Мой шеф тут же остолбенел.
- Что же мы так полчаса и будем как пионеры махать руками?
- А чего здесь страшного? - удивился ведущий.
- Все на нас будут смотреть, а мы будем руками махать?
- Кто все? Только мы, работники студии.
- Разве это не прямой эфир? - удивился министр.
- Самый, что ни есть прямой.
- Так что же мы перед миллионами телезрителей махать руками будем?
- Какими телезрителями? - не понял ведущий.
- Российскими, - ответил министр и грозно посмотрел на меня.
Я сразу пришел на выручку главе отрасли и вступил в разговор.
- Мы ведь не на Шаболовку, а в Останкино приехали?
- В Останкино, - подтвердил ведущий.
- На первую программу?
- На первую.
- Телевидения?
- Какое телевидение. Это радио!
Мне показалось, что сейчас я упаду в обморок. Выручил дружный хохот двух академиков и министра, который, вытирая пот на порозовевшем лице сказал:
- А вся моя семья уже сидит около телевизора и ждет моего появления.
- Я ей сию минуту позвоню и все объясню, - тут же засуетился я.
- Не суетитесь, - сказала мене девушка оператор, когда министр и два академика заняли места около микрофонов за стеклянной перегородкой, - По первому каналу показывают "Рабыню Изауру". Вся страна смотрит. Какой там к черту министр!
Когда интервью закончились, все вежливо и со счастливыми улыбками раскланялись, и мы уселись в свой членовоз...
Я никогда не предполагал, что мой шеф может так виртуозно ругаться. Это было что-то!
1998 г.
ДЕПУТАТСКАЯ ЗАБОТА
Накануне выборов в деревню Белкино приезжали агитаторы и всем мужчинам от 15 до 45 бесплатно раздавали презервативы. Ходили по раскисшим и взбухшим от грязи и луж улицам и каждому встречному совали в руки золотистые пакетики с импортными резинками. При этом не забывали наказывать получившим необыкновенный подарок, чтобы они голосовали за известного демократа, который так печется о здоровье нации.
Тракториста Витьку Чердюка тоже наградили, когда он, спрятав бутылку "Русской" в огромном кармане комбинезона вышел из магазина.
Витька, вот уже двенадцать лет хранивший верность своей супруге и никогда в жизни не пользовавшийся чудными резинками, что наглядно доказывали четыре сына-короеда, лишь в сердцах сплюнул, но презерватив не выкинул.
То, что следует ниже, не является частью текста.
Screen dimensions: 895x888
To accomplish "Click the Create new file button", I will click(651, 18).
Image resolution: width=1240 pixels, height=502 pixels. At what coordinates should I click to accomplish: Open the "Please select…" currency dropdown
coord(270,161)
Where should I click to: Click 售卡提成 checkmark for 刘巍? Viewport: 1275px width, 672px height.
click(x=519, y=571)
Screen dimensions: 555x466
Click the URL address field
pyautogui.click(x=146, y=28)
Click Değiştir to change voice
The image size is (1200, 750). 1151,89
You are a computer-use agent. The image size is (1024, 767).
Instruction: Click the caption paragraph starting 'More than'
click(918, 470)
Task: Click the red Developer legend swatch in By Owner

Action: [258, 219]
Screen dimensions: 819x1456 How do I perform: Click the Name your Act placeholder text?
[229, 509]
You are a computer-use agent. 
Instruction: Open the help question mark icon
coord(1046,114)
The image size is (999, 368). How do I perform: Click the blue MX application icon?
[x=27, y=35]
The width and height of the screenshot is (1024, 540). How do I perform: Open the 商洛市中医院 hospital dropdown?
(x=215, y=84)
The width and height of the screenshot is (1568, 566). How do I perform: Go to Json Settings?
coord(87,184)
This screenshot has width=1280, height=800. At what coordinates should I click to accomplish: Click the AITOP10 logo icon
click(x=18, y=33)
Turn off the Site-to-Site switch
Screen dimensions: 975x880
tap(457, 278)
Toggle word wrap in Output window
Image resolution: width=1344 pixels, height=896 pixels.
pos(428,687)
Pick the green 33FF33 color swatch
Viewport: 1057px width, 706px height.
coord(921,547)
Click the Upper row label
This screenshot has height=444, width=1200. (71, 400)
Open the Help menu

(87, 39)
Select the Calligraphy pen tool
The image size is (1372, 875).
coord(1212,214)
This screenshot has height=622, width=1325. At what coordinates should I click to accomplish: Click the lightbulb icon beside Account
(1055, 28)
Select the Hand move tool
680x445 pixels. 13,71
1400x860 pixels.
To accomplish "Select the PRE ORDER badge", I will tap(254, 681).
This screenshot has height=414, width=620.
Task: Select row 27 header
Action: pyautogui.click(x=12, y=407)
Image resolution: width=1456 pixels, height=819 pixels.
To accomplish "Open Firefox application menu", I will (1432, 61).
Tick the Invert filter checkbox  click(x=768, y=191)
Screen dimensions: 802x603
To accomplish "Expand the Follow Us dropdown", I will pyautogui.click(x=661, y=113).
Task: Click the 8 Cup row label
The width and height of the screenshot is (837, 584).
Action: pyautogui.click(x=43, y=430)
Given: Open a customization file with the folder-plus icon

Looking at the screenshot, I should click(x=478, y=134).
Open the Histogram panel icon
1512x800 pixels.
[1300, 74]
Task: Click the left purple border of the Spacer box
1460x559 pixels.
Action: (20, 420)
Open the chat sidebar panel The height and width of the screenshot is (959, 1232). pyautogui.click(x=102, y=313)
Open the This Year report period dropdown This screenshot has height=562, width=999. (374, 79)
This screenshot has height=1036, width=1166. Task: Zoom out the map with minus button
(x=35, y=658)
Он засунул пакетик за отворот шапки ушанки и, нащупав в кармане поллитру, которую купил для завтрашней рыбалки, весело зашагал домой.
- А тебе дали? - спросила супруга и поставила перед Витькой сковороду с жареной картошкой.
- Что, дали? - не понял Витька.
- Малиновый гондон с усиками.
Витька сразу сообразил, что вся деревня от мала до велика только теперь и судачит о бесплатных резиновых подарках, и обиженно оторвал голодные глаза от картошки.
- А я, что хуже других или рожей не вышел?
- А ну-ка покажи, - попросила вторая половина.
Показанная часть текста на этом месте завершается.